When we see seventies, eighties, and even nineties retro, we should take a second look. We always need to remember that retro trends also happened in the retro-sphere. So if we look at let’s say nineteen-nineties fashion, we need to remember that there was a strong seventies and even forties retro trend happening (platforms!!! crop tops!! shorts!). The eighties were full of late nineteen-forties wide shoulders and nineteen-fifties cat-eye glasses. In the nineteen-seventies, there was a big Art Deco craze, and obviously also some love for Eames and co. When we now create a retro trend of a certain period, we can hardly get around reusing an already existing retro-trend from that specific past — there is hardly anything left of the nineties if we take out the crop tops and the platforms...
When retro is not a bland copy of the past, and feels like little more than an elaborate dress-up party, something new is created simply by putting together unusual pairings. Here it finds a legitimate place in contemporary fashion, like a ideal merge between past and present.  

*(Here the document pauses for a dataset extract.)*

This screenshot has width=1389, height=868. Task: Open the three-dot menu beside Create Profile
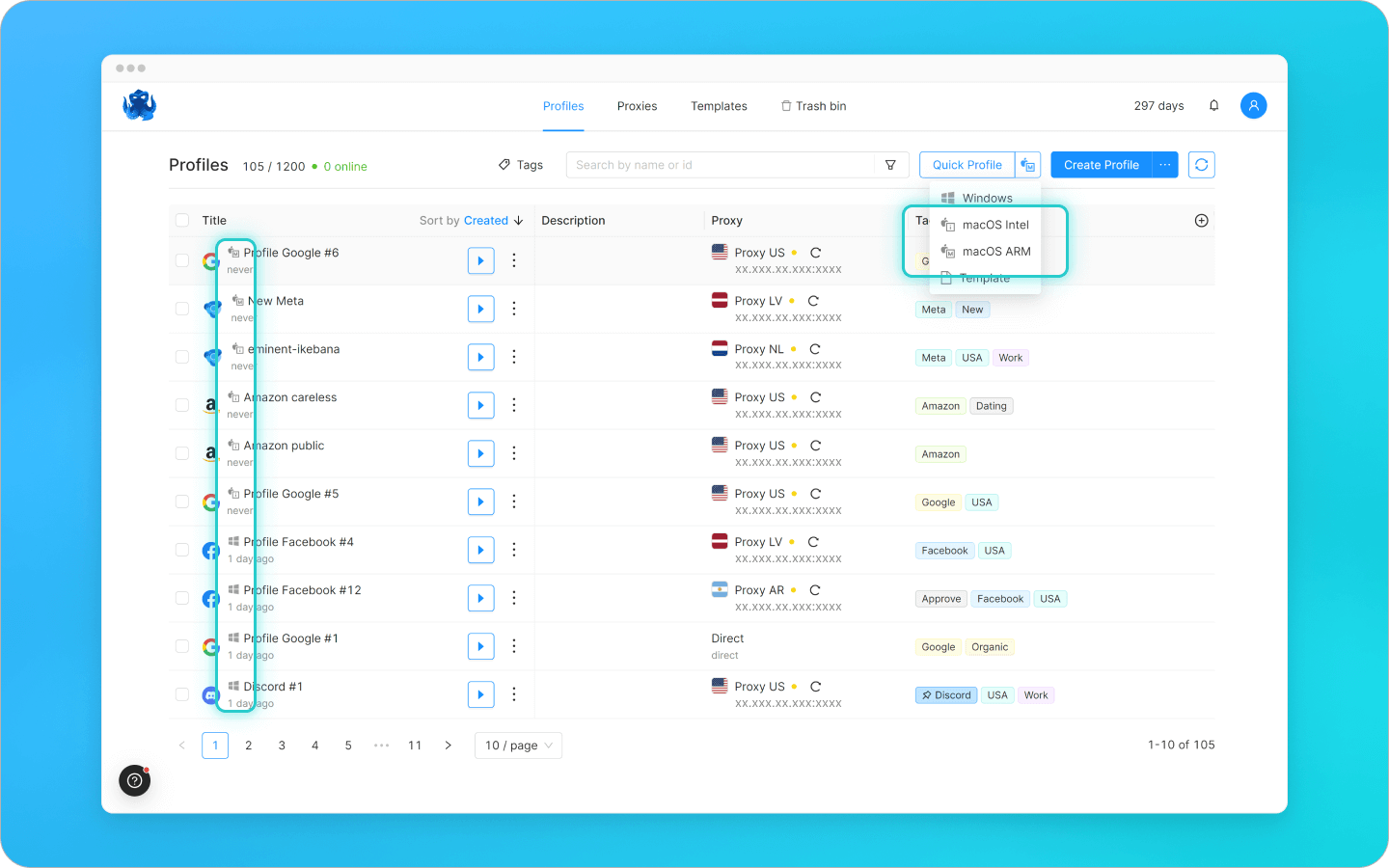(x=1164, y=165)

What I truly love about referencing the past in contemporary design is to consider another factor: the mistakes our memories commit by mixing up what we like to remember as vintage classics. Or in reverse we look at a collection, and our brain picks and chooses reference points to make sense of what it sees. So maybe what we are seeing is a 2016/17 version of a nineteen-seventies retrospective take on the nineteen-fifties?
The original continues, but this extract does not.